Alistipes indistinctus-derived hippuric acid promotes intestinal urate excretion to alleviate hyperuricemia

Hyperuricemia induces inflammatory arthritis and accelerates the progression of renal and cardiovascular diseases. Gut microbiota has been linked to the development of hyperuricemia through unclear mechanisms. Here, we show that the abundance and centrality of Alistipes indistinctus are depleted in subjects with hyperuricemia. Integrative metagenomic and metabolomic analysis identified hippuric acid as the key microbial effector that mediates the uric-acid-lowering effect of A. indistinctus. Mechanistically, A. indistinctus-derived hippuric acid enhances the binding of peroxisome-proliferator-activated receptor γ (PPARγ) to the promoter of ATP-binding cassette subfamily G member 2 (ABCG2), which in turn boosts intestinal urate excretion. To facilitate this enhanced excretion, hippuric acid also promotes ABCG2 localization to the brush border membranes in a PDZ-domain-containing 1 (PDZK1)-dependent manner.
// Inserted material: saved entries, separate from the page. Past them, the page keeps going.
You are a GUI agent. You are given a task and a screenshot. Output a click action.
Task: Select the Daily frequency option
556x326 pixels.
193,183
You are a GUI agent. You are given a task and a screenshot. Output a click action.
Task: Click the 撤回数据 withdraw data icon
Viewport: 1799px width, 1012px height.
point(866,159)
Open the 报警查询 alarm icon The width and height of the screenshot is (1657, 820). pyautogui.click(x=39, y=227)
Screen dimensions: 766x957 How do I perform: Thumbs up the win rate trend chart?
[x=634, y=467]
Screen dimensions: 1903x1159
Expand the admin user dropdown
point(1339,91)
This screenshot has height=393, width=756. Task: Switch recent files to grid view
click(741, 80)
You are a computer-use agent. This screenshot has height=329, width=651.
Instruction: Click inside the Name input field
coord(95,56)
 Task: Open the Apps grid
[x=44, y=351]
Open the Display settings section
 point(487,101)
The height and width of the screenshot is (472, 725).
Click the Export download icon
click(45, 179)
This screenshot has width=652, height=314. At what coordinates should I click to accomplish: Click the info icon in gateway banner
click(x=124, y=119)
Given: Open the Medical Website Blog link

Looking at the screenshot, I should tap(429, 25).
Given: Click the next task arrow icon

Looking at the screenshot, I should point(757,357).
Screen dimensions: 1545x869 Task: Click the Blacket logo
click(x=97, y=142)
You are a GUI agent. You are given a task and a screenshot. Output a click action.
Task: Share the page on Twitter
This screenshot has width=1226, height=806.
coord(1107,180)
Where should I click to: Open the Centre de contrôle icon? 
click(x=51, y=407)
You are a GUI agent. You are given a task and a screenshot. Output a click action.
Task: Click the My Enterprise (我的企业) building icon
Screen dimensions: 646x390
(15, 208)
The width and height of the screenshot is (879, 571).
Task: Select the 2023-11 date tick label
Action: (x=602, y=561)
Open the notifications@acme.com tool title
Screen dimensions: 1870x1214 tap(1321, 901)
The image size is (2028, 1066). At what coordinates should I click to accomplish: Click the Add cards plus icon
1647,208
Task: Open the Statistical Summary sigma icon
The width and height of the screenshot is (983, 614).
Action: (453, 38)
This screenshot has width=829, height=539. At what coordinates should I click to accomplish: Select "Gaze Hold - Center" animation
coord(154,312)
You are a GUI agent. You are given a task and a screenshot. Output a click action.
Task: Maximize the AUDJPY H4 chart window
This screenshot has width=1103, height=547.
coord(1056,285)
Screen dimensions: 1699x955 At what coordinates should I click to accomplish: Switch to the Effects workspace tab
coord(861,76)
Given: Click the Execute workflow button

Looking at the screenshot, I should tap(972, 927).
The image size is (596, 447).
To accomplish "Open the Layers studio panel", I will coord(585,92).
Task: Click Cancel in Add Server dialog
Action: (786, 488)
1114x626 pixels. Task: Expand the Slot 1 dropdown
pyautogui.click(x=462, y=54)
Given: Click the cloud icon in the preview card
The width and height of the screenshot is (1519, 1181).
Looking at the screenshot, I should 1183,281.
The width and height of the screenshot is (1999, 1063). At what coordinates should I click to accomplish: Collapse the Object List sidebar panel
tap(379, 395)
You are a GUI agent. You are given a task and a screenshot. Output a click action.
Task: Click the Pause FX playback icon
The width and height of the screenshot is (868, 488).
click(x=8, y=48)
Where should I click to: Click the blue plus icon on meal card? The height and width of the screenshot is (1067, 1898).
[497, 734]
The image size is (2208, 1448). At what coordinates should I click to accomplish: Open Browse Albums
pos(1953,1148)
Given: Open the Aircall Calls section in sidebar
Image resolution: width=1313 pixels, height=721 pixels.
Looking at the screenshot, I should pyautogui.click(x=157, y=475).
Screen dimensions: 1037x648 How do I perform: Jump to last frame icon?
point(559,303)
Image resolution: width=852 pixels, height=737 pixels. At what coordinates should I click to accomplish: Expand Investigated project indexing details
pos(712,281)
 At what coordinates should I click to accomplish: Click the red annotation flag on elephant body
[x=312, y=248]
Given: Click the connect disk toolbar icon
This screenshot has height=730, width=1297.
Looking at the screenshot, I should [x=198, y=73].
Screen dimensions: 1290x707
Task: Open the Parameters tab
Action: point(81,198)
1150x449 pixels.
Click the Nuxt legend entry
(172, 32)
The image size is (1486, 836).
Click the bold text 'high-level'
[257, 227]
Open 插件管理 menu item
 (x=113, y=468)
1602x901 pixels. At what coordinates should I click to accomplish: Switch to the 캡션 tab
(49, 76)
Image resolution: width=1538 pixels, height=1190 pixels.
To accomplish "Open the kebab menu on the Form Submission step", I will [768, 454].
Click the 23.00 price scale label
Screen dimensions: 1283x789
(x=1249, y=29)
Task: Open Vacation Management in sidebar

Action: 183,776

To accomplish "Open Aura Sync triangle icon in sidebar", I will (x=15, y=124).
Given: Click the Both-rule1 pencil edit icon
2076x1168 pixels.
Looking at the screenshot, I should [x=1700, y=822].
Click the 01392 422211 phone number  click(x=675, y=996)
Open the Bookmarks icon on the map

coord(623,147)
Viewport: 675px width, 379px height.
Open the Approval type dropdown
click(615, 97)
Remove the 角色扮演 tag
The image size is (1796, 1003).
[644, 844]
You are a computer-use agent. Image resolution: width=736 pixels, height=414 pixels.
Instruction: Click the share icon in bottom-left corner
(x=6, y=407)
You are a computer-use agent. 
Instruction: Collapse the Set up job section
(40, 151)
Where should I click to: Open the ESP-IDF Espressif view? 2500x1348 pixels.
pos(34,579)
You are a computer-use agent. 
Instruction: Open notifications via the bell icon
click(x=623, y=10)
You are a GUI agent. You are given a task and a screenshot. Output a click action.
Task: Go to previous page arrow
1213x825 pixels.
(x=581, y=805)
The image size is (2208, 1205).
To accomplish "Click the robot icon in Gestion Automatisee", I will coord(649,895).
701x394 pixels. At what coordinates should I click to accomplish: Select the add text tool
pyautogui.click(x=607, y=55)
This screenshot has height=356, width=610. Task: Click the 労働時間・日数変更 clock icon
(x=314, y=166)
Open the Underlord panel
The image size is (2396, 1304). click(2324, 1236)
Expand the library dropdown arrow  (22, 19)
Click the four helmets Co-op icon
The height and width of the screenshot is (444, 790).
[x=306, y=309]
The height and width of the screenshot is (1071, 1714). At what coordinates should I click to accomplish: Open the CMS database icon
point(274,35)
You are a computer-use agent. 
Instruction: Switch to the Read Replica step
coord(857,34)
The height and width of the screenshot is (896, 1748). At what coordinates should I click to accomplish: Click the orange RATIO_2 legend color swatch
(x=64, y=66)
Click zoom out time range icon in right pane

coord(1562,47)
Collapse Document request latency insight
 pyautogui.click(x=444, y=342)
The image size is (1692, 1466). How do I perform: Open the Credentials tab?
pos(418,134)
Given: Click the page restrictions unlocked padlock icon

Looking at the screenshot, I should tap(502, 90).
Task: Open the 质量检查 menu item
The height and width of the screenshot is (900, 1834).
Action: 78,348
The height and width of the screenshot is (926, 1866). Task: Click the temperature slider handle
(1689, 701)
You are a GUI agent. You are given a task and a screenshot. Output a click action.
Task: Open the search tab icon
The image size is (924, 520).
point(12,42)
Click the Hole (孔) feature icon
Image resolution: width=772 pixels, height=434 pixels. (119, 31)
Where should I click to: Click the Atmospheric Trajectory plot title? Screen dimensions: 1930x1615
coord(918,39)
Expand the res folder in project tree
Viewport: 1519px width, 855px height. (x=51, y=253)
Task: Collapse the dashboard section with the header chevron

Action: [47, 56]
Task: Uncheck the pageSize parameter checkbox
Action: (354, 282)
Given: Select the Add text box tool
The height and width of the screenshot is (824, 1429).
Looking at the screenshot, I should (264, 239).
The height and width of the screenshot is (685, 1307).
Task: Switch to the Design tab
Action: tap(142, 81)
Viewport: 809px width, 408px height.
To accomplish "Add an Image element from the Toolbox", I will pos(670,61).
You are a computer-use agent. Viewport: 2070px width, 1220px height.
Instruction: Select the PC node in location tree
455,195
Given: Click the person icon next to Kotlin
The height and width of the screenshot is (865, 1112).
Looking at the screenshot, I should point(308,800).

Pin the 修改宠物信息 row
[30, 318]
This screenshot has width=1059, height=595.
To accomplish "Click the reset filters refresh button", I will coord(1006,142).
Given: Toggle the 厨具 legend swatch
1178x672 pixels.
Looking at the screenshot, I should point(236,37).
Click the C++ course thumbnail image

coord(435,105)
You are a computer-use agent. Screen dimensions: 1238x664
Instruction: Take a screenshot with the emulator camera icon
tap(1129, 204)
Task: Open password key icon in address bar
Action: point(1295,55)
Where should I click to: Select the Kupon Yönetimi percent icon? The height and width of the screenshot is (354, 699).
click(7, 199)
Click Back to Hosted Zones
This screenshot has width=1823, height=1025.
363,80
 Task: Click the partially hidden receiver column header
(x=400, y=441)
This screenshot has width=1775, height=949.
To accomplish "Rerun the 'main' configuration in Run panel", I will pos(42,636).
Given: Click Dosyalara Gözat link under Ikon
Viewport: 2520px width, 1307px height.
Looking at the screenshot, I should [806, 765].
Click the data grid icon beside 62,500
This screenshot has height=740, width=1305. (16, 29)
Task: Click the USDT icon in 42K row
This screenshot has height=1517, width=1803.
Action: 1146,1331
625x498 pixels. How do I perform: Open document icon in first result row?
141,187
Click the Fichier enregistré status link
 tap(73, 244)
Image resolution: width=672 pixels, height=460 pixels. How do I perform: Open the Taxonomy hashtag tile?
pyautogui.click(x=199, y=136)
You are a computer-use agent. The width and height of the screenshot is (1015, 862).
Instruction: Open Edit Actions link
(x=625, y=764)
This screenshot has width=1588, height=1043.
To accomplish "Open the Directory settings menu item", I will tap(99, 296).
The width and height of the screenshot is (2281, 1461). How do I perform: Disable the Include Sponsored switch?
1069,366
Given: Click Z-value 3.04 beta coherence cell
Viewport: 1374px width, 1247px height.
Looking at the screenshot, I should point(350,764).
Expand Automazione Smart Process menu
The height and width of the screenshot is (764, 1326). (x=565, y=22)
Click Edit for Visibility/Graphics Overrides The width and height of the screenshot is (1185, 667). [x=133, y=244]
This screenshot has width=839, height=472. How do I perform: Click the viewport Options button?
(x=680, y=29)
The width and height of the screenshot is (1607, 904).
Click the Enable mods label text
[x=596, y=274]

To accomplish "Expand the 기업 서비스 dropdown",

These findings indicate that A. indistinctus and hippuric acid promote intestinal urate excretion and offer insights into microbiota-host crosstalk in the maintenance of uric acid homeostasis. [Display omitted] •High abundance of A. indistinctus associates with decreased risk of hyperuricemia•A. indistinctus promotes intestinal urate excretion to limit hyperuricemia•Metabolomic analysis suggests hippuric acid mediates A. indistinctus-induced excretion•Hippuric acid accelerates intestinal urate excretion via a PPARγ-ABCG2 axis Xu et al. find an inverse association between Alistipes indistinctus abundance and the risk of hyperuricemia in two geographically distinct human cohorts. In mice, A. indistinctus supplementation increases intestinal urate excretion, lowering serum uric acid. A. indistinctus-derived hippuric acid promotes ABCG2 expression and apical localization to facilitate intestinal urate excretion.